Would you please output, word for word, the span of the listing below that opens on the line containing "Instruction: Open the Maria" and closes on the line containing "Task: Select FUJI"? Include both ends and nothing more.

***** The data

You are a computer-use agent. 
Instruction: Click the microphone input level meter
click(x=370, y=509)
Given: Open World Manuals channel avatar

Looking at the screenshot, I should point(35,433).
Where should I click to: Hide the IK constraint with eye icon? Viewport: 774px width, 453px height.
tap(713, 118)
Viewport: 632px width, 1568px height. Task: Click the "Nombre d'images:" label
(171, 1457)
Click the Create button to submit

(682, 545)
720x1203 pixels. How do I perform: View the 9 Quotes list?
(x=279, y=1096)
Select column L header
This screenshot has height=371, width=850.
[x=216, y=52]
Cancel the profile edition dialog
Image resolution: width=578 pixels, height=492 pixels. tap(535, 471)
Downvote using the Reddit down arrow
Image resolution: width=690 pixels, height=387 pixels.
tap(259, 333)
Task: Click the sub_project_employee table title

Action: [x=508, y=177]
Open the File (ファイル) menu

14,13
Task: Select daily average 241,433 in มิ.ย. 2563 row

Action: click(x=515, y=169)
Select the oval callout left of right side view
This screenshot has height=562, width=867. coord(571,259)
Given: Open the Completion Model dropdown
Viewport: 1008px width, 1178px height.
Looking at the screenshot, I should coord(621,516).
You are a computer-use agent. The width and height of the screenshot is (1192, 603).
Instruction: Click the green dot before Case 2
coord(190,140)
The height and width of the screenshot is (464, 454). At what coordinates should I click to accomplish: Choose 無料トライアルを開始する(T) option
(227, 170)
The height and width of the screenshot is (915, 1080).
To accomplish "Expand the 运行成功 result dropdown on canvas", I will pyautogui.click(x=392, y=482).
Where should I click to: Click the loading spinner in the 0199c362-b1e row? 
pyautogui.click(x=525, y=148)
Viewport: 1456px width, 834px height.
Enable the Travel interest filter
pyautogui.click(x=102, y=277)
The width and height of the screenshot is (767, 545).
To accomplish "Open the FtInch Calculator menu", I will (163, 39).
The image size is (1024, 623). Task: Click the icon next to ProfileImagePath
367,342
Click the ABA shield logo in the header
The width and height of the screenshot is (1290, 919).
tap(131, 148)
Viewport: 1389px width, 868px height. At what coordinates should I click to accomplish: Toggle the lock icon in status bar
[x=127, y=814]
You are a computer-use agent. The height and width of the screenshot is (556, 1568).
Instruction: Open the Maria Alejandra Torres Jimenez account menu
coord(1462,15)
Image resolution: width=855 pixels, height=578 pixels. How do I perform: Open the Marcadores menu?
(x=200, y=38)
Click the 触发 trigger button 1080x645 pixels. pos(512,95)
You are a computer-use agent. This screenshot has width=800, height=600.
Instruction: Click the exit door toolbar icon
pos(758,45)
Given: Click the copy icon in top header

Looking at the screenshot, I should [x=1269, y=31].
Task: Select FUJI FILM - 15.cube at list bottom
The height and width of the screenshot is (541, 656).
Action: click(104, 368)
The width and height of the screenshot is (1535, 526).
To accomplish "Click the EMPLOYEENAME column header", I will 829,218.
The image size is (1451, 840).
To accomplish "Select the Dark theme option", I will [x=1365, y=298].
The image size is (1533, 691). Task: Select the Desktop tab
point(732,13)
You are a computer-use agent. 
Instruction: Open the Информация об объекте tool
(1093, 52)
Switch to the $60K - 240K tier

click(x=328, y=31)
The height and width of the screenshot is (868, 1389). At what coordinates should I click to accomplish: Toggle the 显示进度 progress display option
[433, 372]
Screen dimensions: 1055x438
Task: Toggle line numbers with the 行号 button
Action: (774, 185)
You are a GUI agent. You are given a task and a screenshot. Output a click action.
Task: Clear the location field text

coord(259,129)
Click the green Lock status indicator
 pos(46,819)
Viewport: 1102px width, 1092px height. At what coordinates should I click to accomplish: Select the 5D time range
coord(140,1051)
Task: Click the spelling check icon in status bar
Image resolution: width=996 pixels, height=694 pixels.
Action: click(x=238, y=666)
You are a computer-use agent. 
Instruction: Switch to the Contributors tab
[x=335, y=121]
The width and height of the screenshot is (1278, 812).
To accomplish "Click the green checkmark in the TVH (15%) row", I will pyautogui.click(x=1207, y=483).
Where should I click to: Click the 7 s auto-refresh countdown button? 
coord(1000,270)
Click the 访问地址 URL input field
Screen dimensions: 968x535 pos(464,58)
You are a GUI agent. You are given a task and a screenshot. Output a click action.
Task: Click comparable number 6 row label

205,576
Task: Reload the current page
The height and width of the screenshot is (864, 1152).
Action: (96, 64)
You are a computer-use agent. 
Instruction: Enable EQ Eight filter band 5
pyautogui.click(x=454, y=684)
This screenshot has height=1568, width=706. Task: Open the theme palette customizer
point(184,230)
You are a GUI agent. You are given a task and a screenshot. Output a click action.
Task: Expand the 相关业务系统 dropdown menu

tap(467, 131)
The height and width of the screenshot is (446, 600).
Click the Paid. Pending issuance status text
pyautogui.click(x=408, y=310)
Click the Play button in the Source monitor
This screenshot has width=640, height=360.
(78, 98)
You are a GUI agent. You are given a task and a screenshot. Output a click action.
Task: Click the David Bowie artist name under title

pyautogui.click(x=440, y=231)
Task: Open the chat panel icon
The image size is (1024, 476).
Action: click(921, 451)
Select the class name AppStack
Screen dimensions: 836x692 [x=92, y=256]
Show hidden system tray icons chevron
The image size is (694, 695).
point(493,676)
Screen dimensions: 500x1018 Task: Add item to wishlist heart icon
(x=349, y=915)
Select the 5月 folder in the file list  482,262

**********

- **Result of this exercise**:
Instruction: Open the Maria Alejandra Torres Jimenez account menu
coord(1462,15)
Image resolution: width=855 pixels, height=578 pixels. How do I perform: Open the Marcadores menu?
(x=200, y=38)
Click the 触发 trigger button 1080x645 pixels. pos(512,95)
You are a computer-use agent. This screenshot has width=800, height=600.
Instruction: Click the exit door toolbar icon
pos(758,45)
Given: Click the copy icon in top header

Looking at the screenshot, I should [x=1269, y=31].
Task: Select FUJI FILM - 15.cube at list bottom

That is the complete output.